What the task asks: The expected output is every entry, repeated exactly.

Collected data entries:
..........
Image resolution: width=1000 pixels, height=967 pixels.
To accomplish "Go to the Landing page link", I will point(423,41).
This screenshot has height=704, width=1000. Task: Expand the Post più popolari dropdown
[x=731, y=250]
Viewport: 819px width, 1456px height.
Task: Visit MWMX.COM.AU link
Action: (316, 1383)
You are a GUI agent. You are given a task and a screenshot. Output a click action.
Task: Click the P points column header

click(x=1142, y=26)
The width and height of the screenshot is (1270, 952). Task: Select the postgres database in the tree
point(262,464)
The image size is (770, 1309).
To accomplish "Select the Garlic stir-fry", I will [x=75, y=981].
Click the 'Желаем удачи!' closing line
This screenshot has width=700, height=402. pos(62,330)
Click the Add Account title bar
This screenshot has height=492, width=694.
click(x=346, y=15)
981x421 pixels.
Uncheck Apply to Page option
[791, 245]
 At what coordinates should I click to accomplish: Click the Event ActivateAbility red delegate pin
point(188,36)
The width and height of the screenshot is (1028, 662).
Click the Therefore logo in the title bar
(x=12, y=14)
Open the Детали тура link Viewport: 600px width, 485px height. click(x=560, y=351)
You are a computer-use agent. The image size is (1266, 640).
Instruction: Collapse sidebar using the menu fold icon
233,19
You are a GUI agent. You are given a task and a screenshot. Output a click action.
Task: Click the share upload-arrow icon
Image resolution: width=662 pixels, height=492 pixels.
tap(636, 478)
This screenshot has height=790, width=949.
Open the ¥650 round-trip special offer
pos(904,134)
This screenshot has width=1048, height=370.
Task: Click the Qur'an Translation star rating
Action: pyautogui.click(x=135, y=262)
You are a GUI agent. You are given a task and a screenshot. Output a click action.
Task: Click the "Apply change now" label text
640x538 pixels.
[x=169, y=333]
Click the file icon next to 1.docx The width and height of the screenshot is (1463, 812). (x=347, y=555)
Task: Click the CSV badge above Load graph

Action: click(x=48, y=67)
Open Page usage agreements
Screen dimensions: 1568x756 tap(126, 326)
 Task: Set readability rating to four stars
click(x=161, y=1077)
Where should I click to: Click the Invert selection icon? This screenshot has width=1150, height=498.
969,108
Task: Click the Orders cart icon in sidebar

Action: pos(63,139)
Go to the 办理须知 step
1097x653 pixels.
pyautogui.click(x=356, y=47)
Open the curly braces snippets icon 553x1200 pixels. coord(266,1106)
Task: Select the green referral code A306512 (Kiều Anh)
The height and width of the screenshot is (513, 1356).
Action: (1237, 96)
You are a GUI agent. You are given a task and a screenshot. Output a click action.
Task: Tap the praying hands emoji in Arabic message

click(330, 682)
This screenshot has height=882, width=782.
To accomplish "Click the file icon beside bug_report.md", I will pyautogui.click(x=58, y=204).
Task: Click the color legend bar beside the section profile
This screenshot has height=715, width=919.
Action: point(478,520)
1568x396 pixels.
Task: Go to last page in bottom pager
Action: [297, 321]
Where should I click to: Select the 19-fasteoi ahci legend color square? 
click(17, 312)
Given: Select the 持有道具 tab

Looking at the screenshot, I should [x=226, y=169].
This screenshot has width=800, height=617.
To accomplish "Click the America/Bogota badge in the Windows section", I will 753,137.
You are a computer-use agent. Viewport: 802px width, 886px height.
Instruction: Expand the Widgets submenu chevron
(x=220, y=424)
..........
Your response:
Image resolution: width=1000 pixels, height=967 pixels.
To accomplish "Go to the Landing page link", I will point(423,41).
This screenshot has height=704, width=1000. Task: Expand the Post più popolari dropdown
[x=731, y=250]
Viewport: 819px width, 1456px height.
Task: Visit MWMX.COM.AU link
Action: (316, 1383)
You are a GUI agent. You are given a task and a screenshot. Output a click action.
Task: Click the P points column header

click(x=1142, y=26)
The width and height of the screenshot is (1270, 952). Task: Select the postgres database in the tree
point(262,464)
The image size is (770, 1309).
To accomplish "Select the Garlic stir-fry", I will [x=75, y=981].
Click the 'Желаем удачи!' closing line
This screenshot has width=700, height=402. pos(62,330)
Click the Add Account title bar
This screenshot has height=492, width=694.
click(x=346, y=15)
981x421 pixels.
Uncheck Apply to Page option
[791, 245]
 At what coordinates should I click to accomplish: Click the Event ActivateAbility red delegate pin
point(188,36)
The width and height of the screenshot is (1028, 662).
Click the Therefore logo in the title bar
(x=12, y=14)
Open the Детали тура link Viewport: 600px width, 485px height. click(x=560, y=351)
You are a computer-use agent. The image size is (1266, 640).
Instruction: Collapse sidebar using the menu fold icon
233,19
You are a GUI agent. You are given a task and a screenshot. Output a click action.
Task: Click the share upload-arrow icon
Image resolution: width=662 pixels, height=492 pixels.
tap(636, 478)
This screenshot has height=790, width=949.
Open the ¥650 round-trip special offer
pos(904,134)
This screenshot has width=1048, height=370.
Task: Click the Qur'an Translation star rating
Action: pyautogui.click(x=135, y=262)
You are a GUI agent. You are given a task and a screenshot. Output a click action.
Task: Click the "Apply change now" label text
640x538 pixels.
[x=169, y=333]
Click the file icon next to 1.docx The width and height of the screenshot is (1463, 812). (x=347, y=555)
Task: Click the CSV badge above Load graph

Action: click(x=48, y=67)
Open Page usage agreements
Screen dimensions: 1568x756 tap(126, 326)
 Task: Set readability rating to four stars
click(x=161, y=1077)
Where should I click to: Click the Invert selection icon? This screenshot has width=1150, height=498.
969,108
Task: Click the Orders cart icon in sidebar

Action: pos(63,139)
Go to the 办理须知 step
1097x653 pixels.
pyautogui.click(x=356, y=47)
Open the curly braces snippets icon 553x1200 pixels. coord(266,1106)
Task: Select the green referral code A306512 (Kiều Anh)
The height and width of the screenshot is (513, 1356).
Action: (1237, 96)
You are a GUI agent. You are given a task and a screenshot. Output a click action.
Task: Tap the praying hands emoji in Arabic message

click(330, 682)
This screenshot has height=882, width=782.
To accomplish "Click the file icon beside bug_report.md", I will pyautogui.click(x=58, y=204).
Task: Click the color legend bar beside the section profile
This screenshot has height=715, width=919.
Action: point(478,520)
1568x396 pixels.
Task: Go to last page in bottom pager
Action: [297, 321]
Where should I click to: Select the 19-fasteoi ahci legend color square? 
click(17, 312)
Given: Select the 持有道具 tab

Looking at the screenshot, I should [x=226, y=169].
This screenshot has width=800, height=617.
To accomplish "Click the America/Bogota badge in the Windows section", I will 753,137.
You are a computer-use agent. Viewport: 802px width, 886px height.
Instruction: Expand the Widgets submenu chevron
(x=220, y=424)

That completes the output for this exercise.